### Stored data
==*==
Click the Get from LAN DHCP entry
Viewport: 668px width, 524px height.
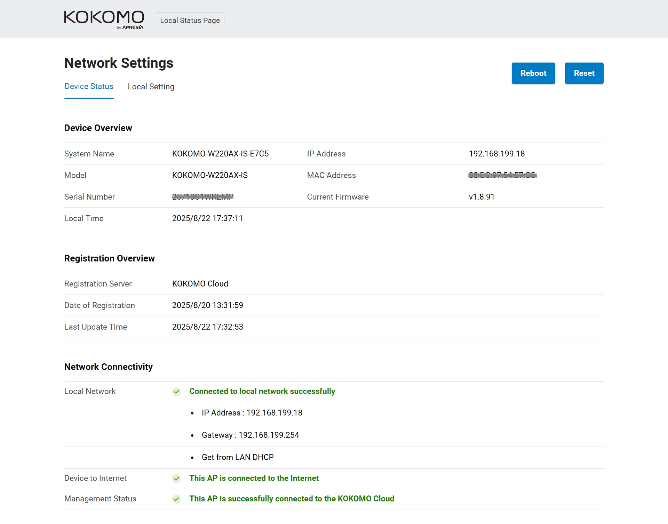point(238,457)
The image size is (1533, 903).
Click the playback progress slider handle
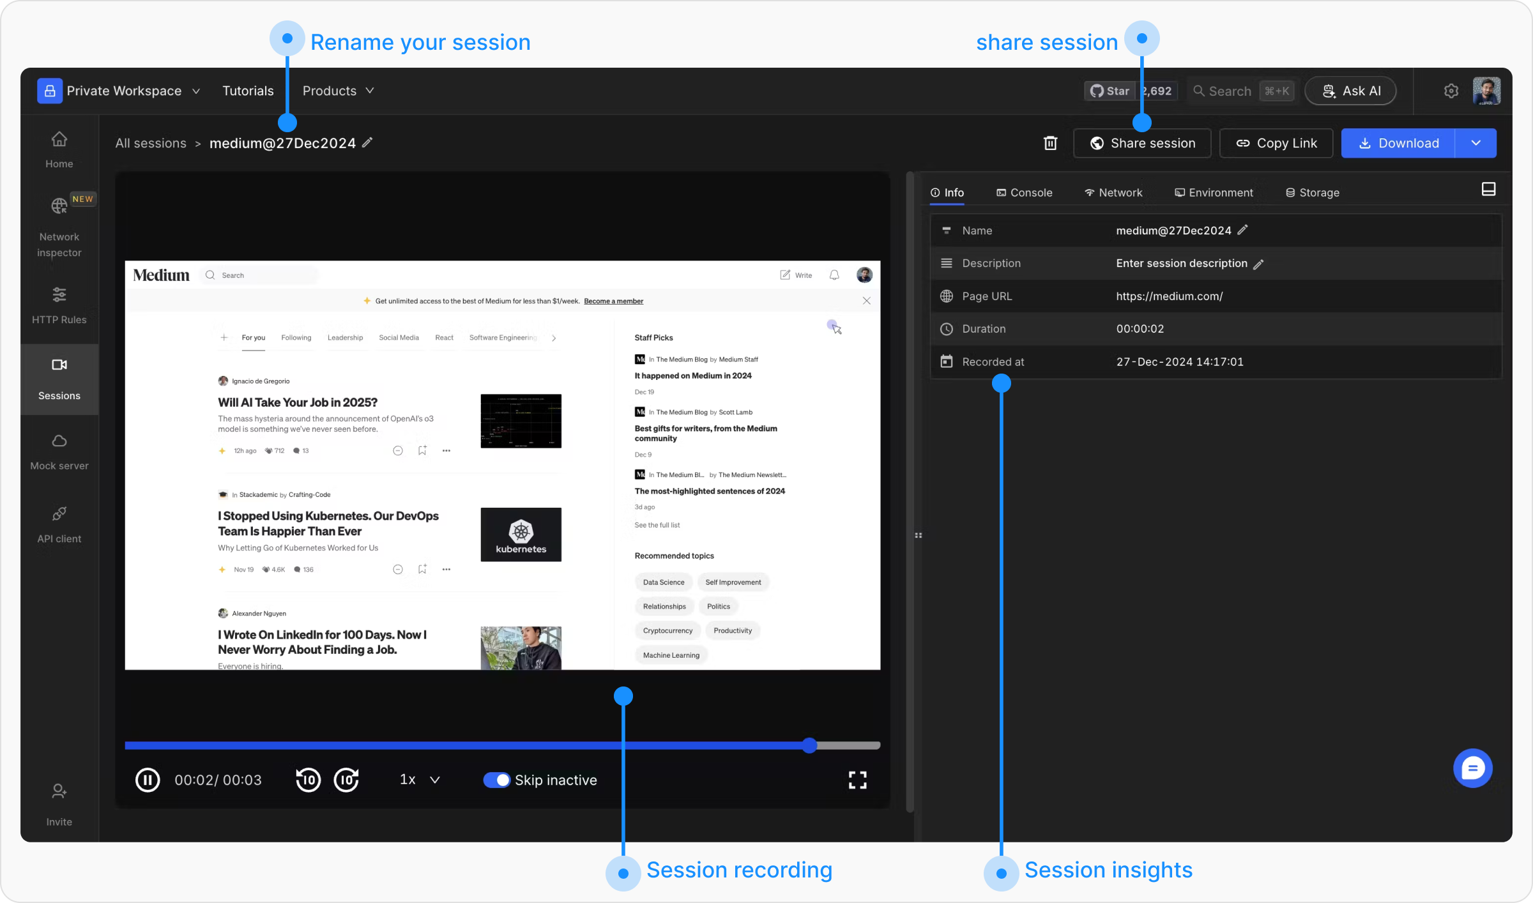(x=810, y=745)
==*==
### Problem to work on
Print the data above exactly, minus pictures.

### Written response
Click the Get from LAN DHCP entry
Viewport: 668px width, 524px height.
point(238,457)
The image size is (1533, 903).
Click the playback progress slider handle
(x=810, y=745)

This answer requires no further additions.